To qualify for an HSA, you must be 18 years of age and have an HSA compatible high-deductible health plan (HDHP) and not be covered by any other prohibited health coverage, i.e., certain FSAs or HRAs.
For 2021, your HDHP must have a minimum deductible of $1,400 if you’re enrolled in individual coverage and $2,800 if you’re enrolled in family coverage. Click here to view the adjusted amounts for 2021.
Triple Tax Savings
HSAs are triple tax advantaged, which means you receive tax savings on three components:
- Contributions are made with pre-tax dollars (similar to an FSA)

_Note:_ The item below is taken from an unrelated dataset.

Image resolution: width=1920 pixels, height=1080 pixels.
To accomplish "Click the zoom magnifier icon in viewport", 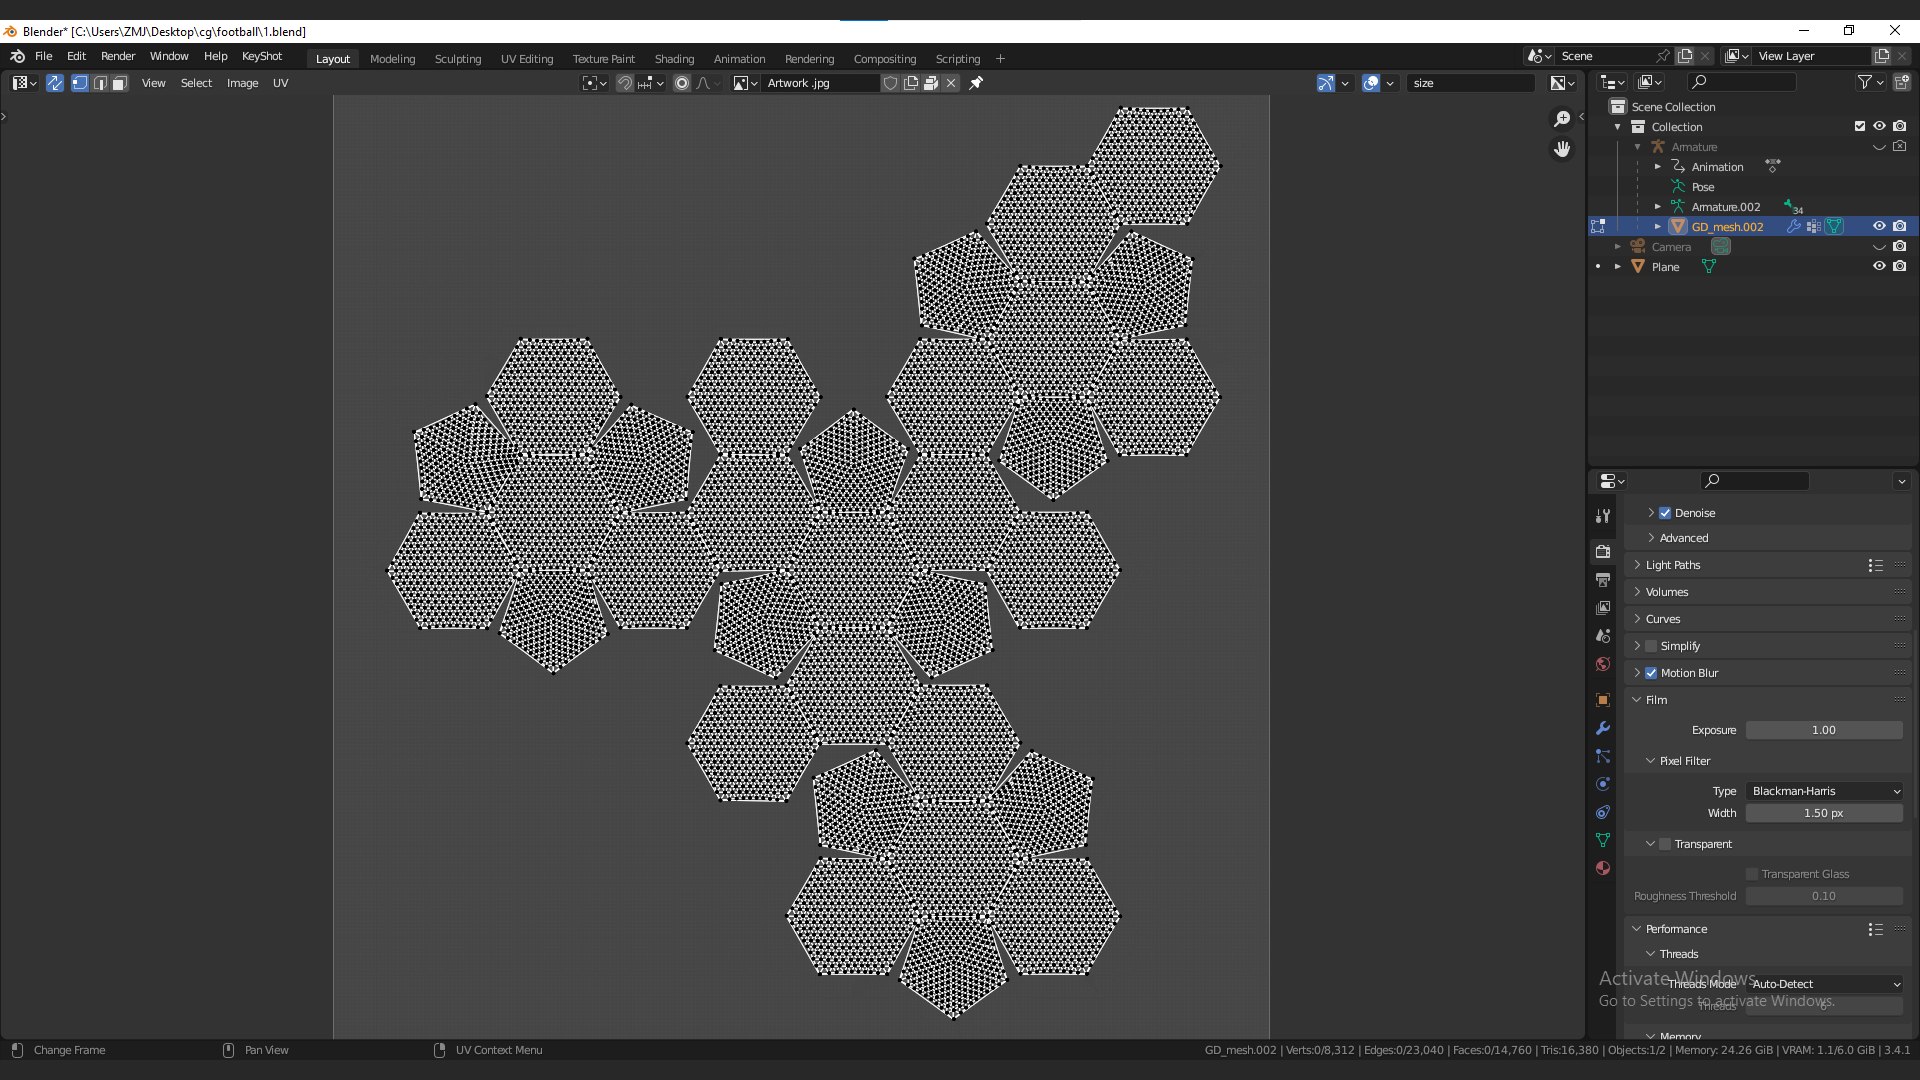I will pyautogui.click(x=1562, y=119).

- Funds earn interest tax-free
- Withdrawals for qualified expenses are tax-free
HSA or FSA: Key Differentiators
|Eligibility||Completely independent from insurance; you do not need to be enrolled in a specific health plan to participate.||You must be enrolled in a qualifying high deductible health plan (HDHP).|
|Tax Savings – How Much?||Use pre-tax dollars and save 30% – 40% on eligible expenses, depending on your tax bracket.||Triple-tax advantaged: |
1. Contributions are made with pre-tax dollars
2. Funds earn interest tax-free
3. Withdrawals for qualified expenses are tax-free
|Investment Options||No||Yes! You can invest your contributions and earn interest.|
|Maximum Contribution Amounts||For 2021, you can enroll in up to a maximum of $2,750, regardless of your insurance coverage.||For 2021, you can contribute up to $3,600 (for single coverage) or $7,200 (for family coverage).|
|Do Funds Rollover?||It depends. If your employer offers the rollover option unused funds, up to $550, will roll over into the plan year. Any amount over $550 is forfeited at the end of the plan year and does not roll over. If your employer doesn’t offer the rollover, unused funds will be forfeited at the end of the year.||Yes; funds roll over year-to-year and never expire. Your account is completely portable, which means you can take it with you if you leave your employer.|
|Can You Change Your Contribution Mid Year?||Not typically, unless you experience a qualifying event such as marriage or birth of a child.||You can make changes throughout the year, up to the annual limits.|
Both account options provide savings for you and your family. It’s just a matter of deciding which option fits your needs better. Remember: participating in an HSA helps you save for the future. Enrolling in a Health FSA allows you to save money on expenses for the upcoming year.